(EXCERPT TO READ begins)
Long tree‐ring chronologies reveal 20th century increases in water‐use efficiency but no enhancement of tree growth at five Iberian pine forests

We investigated the tree growth and physiological response of five pine forest stands in relation to changes in atmospheric CO 2 concentration ( c a ) and climate in the Iberian Peninsula using annually resolved width and δ 13 C tree‐ring chronologies since ad 1600. 13 C discrimination (Δ≈ c i / c a ), leaf intercellular CO 2 concentration ( c i ) and intrinsic water‐use efficiency (iWUE) were inferred from δ 13 C values. The most pronounced changes were observed during the second half of the 20th century, and differed between stands. Three sites kept a constant c i / c a ratio, leading to significant c i and iWUE increases (active response to c a ); whereas a significant increase in c i / c a resulted in the lowest iWUE increase of all stands at a relict Pinus uncinata forest site (passive response to c a ). A significant decrease in c i / c a led to the greatest iWUE improvement at the northwestern site. We tested the climatic signal strength registered in the δ 13 C series after removing the low‐frequency trends due to the physiological responses to increasing c a . We found stronger correlations with temperature during the growing season, demonstrating that the physiological response to c a changes modulated δ 13 C and masked the climate signal. Since 1970 higher δ 13 C values revealed iWUE improvements at all the sites exceeding values expected by an active response to the c a increase alone. These patterns were related to upward trends in temperatures, indicating that other factors are reinforcing stomatal closure in these forests. Narrower rings during the second half of the 20th century than in previous centuries were observed at four sites and after 1970 at all sites, providing no evidence for a possible CO 2 ‘fertilization’ effect on growth. The iWUE improvements found for all the forests, reflecting both a c a rise and warmer conditions, seem to be insufficient to compensate for the negative effects of the increasing water limitation on growth.
(EXCERPT TO READ ends)
(SOURCE DATA begins)
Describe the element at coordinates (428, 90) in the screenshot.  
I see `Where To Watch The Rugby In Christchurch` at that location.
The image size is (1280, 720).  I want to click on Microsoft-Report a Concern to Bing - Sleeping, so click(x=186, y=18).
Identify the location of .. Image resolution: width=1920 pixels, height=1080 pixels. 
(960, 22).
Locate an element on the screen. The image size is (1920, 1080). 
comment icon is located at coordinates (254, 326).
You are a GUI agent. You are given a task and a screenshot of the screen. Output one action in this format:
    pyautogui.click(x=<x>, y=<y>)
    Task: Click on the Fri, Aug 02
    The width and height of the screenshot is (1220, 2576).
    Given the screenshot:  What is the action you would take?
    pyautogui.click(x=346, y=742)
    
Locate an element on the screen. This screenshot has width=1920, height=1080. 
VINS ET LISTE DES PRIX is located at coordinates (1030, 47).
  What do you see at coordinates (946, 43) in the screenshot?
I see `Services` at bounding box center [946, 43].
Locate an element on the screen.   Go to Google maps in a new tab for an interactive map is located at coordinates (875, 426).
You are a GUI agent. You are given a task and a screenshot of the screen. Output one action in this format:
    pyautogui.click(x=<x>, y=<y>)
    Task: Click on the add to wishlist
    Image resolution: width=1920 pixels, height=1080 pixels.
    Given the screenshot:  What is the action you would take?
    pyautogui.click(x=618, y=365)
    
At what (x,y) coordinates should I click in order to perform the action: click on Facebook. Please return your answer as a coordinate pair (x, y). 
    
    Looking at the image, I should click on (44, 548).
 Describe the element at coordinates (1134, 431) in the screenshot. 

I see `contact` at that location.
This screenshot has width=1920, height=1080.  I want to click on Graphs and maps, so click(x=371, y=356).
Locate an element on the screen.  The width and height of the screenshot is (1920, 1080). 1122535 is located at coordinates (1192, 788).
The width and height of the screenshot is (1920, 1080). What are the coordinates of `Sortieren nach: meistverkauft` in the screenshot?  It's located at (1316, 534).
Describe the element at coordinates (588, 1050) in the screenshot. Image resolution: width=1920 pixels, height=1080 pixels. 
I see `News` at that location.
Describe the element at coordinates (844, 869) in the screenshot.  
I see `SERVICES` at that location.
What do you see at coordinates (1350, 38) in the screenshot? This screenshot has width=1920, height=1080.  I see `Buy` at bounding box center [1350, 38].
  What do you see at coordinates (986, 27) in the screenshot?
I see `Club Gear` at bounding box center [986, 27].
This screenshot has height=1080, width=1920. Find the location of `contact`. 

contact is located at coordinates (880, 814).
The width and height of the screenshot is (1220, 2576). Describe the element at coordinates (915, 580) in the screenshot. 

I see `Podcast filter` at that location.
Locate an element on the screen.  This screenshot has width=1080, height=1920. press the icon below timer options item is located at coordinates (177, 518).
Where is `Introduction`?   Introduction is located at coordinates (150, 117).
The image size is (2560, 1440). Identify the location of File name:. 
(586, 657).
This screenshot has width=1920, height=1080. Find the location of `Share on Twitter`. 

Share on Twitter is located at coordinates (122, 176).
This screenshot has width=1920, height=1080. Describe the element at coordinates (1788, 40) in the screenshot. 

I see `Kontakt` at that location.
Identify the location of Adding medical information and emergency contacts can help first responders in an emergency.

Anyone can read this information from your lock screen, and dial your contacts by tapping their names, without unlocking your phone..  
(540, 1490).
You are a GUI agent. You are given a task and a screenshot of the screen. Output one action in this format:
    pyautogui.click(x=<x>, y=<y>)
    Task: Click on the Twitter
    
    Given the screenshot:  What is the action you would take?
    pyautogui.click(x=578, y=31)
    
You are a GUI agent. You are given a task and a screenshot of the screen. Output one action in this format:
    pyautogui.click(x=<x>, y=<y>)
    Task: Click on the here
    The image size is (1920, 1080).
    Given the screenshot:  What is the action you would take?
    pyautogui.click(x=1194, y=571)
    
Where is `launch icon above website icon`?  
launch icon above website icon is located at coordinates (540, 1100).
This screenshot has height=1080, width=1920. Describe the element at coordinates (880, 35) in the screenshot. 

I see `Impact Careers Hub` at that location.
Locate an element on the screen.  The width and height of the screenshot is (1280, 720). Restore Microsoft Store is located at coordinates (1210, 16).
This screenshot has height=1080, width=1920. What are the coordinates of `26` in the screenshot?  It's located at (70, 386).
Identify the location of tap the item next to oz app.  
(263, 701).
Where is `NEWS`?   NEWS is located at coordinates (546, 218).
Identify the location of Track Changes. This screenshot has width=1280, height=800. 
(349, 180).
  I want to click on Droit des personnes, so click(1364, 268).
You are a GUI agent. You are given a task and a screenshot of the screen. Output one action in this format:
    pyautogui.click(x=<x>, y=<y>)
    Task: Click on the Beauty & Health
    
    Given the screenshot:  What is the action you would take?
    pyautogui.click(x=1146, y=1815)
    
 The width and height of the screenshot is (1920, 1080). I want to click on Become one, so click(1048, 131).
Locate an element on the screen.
(SOURCE DATA ends)
ACTIVITY: In the passage on Iberian pine tree rings, which site showed the greatest improvement in intrinsic water-use efficiency?

SOLUTION FOR THIS PROBLEM: The northwestern site.